[[ RECORDS PROVIDED open ]]
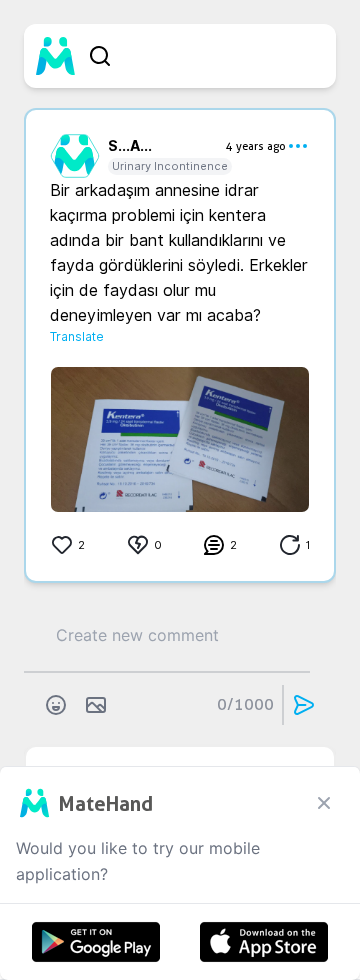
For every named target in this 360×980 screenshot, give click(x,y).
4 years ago (256, 146)
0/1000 (245, 704)
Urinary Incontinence (170, 166)
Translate (77, 336)
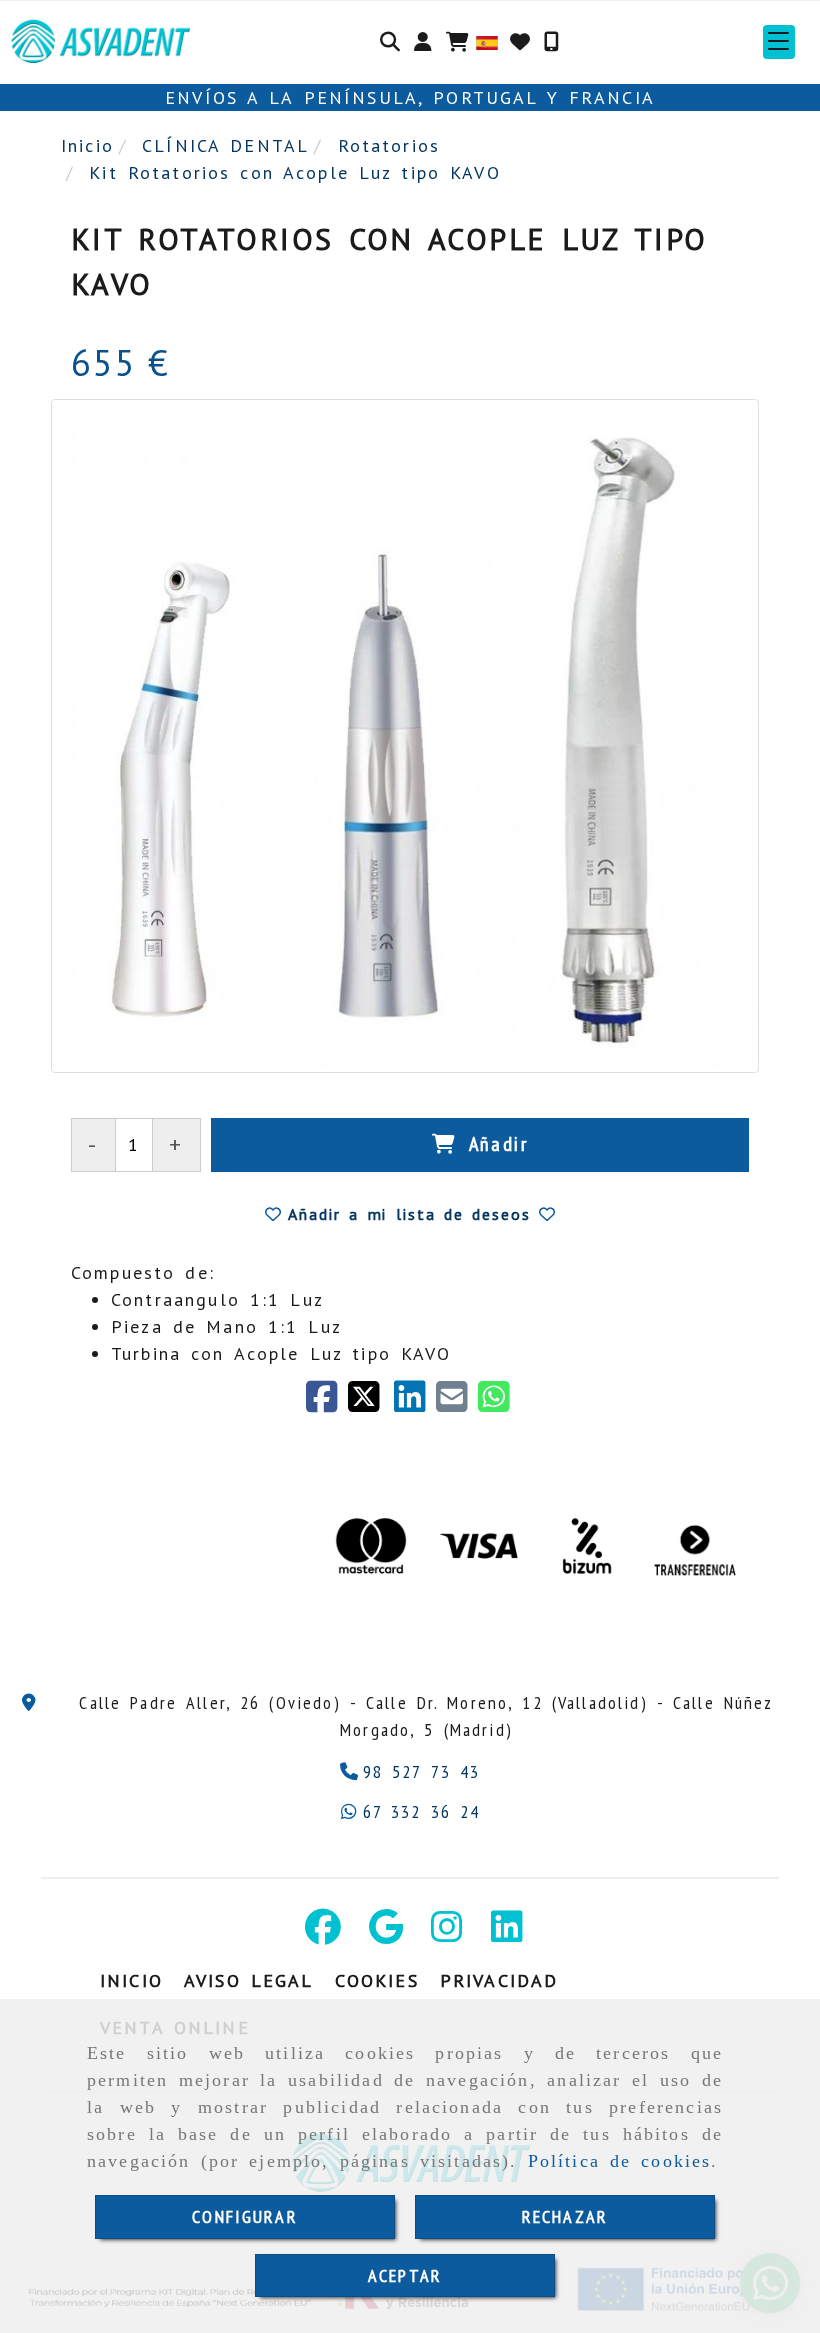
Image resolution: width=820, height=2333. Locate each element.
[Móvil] (551, 42)
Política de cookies (620, 2161)
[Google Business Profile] (386, 1933)
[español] (487, 40)
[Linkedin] (507, 1933)
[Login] (520, 42)
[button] (423, 42)
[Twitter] (371, 1403)
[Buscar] (390, 42)
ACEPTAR (405, 2275)
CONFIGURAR (245, 2216)
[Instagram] (447, 1933)
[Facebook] (327, 1403)
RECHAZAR (565, 2216)
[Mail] (457, 1403)
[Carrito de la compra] (457, 42)
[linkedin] (415, 1403)
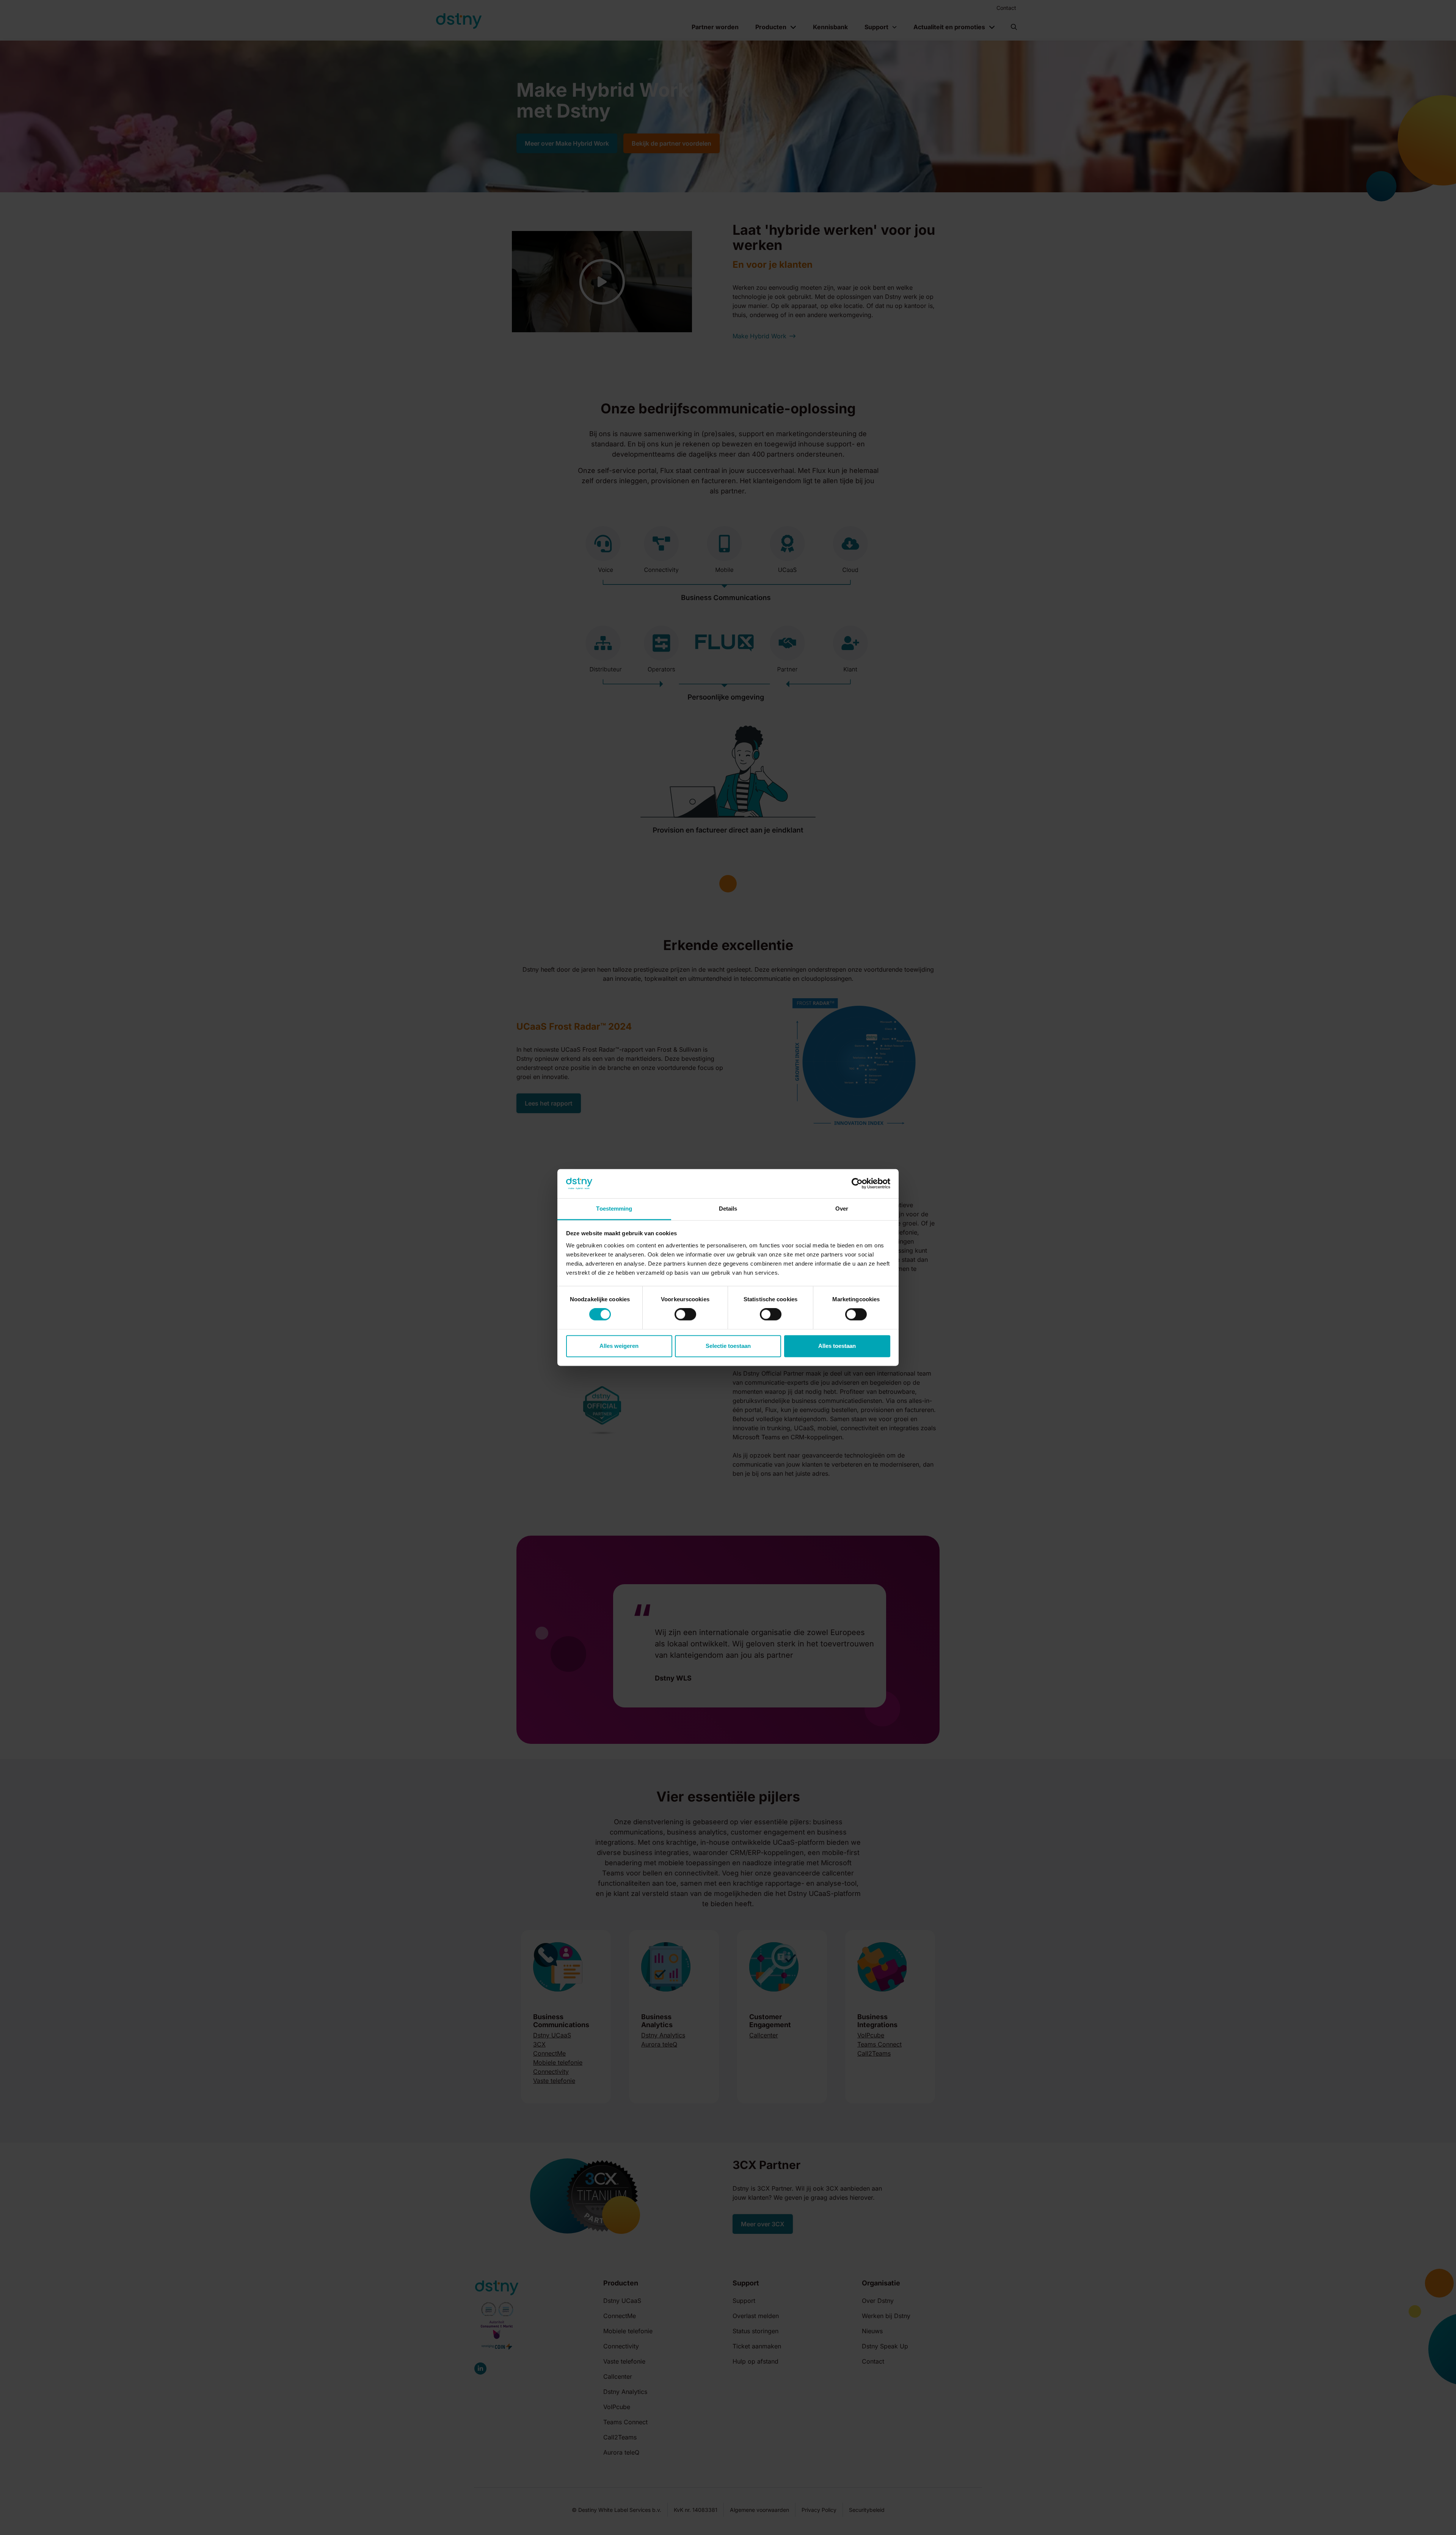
[[ RECORDS PROVIDED closed ]]
INSTRUCTIONS TO FOLLOW ▸ Return each record exactly as given, excluding any image.

RESPONSE FOR THIS EXERCISE ▸
For every named target in this 360×980 screenshot, give click(x,y).
4 years ago (256, 146)
0/1000 (245, 704)
Urinary Incontinence (170, 166)
Translate (77, 336)
Image resolution: width=820, height=2333. Locate each element.
[Móvil] (551, 42)
Política de cookies (620, 2161)
[Google Business Profile] (386, 1933)
[español] (487, 40)
[Linkedin] (507, 1933)
[Login] (520, 42)
[button] (423, 42)
[Twitter] (371, 1403)
[Buscar] (390, 42)
ACEPTAR (405, 2275)
CONFIGURAR (245, 2216)
[Instagram] (447, 1933)
[Facebook] (327, 1403)
RECHAZAR (565, 2216)
[Mail] (457, 1403)
[Carrito de la compra] (457, 42)
[linkedin] (415, 1403)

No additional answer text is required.